Plant biology (Stuttgart, Germany) 2006 5
Redox regulation and flower development: a novel function for glutaredoxins.
Glutaredoxins (GRXs) are small, ubiquitous oxidoreductases that have been intensively studied in E. COLI, yeast and humans. They are involved in a large variety of cellular processes and exert a crucial function in the response to oxidative stress. GRXs can reduce disulfides by way of conserved cysteines, located in conserved active site motifs. As in E. COLI, yeast, and humans, GRXs with active sites of the CPYC and CGFS type are also found in lower and higher plants, however, little has been known about their function. Surprisingly, 21 GRXs from ARABIDOPSIS THALIANA contain a novel, plant-specific CC type motif. Lately, information on the function of CC type GRXs and redox regulation, in general, is accumulating. This review focuses on recent findings indicating that GRXs, glutathione and redox regulation, in general, seem to be involved in different processes of development, so far, namely in the formation of the flower. Recent advances in EST and genome sequencing projects allowed searching for the presence of the three different types of the GRX subclasses in other evolutionary informative plant species.
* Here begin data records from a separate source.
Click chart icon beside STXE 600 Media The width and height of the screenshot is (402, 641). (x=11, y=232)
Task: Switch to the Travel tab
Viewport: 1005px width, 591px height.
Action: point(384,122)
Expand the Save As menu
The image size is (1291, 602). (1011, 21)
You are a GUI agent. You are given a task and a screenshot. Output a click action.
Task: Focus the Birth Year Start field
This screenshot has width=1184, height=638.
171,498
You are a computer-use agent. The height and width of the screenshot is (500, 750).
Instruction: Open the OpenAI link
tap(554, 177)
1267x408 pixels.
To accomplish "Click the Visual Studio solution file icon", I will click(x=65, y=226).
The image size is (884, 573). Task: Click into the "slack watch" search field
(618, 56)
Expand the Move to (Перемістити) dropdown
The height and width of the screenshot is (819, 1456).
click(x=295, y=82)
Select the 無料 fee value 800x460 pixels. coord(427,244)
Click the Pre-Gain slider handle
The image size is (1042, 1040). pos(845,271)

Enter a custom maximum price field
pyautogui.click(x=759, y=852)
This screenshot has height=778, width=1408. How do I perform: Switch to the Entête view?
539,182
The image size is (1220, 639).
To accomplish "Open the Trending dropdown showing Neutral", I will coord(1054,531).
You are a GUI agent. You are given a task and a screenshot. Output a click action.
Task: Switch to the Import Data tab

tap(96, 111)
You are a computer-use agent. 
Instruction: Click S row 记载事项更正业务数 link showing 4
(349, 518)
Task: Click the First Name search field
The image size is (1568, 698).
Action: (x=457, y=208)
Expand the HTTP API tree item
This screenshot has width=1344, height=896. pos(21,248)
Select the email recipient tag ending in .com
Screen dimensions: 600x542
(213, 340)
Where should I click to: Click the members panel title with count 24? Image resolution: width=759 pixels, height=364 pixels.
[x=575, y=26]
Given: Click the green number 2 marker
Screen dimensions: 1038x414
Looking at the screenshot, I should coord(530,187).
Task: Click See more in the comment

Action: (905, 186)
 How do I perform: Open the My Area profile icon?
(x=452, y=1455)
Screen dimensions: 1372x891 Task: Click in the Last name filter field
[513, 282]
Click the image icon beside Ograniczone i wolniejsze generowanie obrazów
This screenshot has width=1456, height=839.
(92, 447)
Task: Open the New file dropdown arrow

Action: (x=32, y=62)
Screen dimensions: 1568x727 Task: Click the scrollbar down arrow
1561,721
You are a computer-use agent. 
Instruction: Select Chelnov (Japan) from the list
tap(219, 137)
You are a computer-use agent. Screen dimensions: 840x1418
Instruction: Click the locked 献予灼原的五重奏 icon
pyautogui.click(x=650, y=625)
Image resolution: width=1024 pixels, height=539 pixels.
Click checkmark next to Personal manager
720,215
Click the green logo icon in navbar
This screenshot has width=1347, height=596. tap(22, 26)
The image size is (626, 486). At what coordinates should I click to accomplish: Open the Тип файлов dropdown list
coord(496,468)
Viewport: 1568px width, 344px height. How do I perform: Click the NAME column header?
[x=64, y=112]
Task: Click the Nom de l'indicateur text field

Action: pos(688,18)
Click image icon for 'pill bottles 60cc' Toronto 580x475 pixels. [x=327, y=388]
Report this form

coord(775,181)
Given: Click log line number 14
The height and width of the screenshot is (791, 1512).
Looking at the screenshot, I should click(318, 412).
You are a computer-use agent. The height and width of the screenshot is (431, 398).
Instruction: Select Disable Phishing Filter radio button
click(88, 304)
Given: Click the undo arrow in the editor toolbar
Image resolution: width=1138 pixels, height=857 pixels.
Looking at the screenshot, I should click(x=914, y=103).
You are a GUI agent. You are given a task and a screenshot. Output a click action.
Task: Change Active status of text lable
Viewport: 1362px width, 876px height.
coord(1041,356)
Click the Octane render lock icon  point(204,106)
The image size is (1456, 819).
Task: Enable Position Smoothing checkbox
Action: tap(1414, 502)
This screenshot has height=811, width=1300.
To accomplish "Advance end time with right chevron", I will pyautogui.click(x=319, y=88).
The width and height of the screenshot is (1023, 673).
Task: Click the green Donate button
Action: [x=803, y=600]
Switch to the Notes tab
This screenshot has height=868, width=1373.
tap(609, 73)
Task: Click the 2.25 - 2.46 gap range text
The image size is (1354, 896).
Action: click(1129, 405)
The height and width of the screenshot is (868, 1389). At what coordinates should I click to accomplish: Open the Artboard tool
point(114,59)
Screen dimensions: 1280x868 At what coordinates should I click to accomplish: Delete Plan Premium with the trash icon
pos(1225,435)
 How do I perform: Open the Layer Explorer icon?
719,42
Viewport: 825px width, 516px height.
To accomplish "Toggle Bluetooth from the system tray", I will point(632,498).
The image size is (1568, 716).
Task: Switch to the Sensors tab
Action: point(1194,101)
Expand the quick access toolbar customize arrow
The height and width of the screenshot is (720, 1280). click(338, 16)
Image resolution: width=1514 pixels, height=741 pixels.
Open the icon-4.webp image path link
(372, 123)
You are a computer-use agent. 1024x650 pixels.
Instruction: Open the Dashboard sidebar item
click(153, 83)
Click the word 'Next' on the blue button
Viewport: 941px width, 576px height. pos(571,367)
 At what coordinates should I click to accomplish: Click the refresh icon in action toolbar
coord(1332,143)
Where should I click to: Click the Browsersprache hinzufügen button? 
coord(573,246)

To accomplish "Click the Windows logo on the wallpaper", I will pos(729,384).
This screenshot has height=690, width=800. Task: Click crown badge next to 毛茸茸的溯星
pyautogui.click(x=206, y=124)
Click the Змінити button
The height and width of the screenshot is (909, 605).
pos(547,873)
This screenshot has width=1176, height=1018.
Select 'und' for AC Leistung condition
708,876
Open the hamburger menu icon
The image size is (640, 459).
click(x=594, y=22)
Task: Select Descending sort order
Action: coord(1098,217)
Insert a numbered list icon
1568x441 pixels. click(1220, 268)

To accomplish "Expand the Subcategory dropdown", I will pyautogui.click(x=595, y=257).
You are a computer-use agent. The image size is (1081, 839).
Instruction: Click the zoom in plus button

A comparison of the GRX subclass composition from PHYSCOMITRELLA, PINUS, ORYZA, POPULUS, and ARABIDOPSIS is presented. This analysis revealed that only two CC type GRXs exist in the bryophyte PHYSCOMITRELLA and that the CC type GRXs group expanded during the evolution of land plants. The existence of a large CC type subclass in angiosperms supports the assumption that their capability to modify target protein activity posttranslationally has been integrated into crucial plant specific processes involved in higher plant development.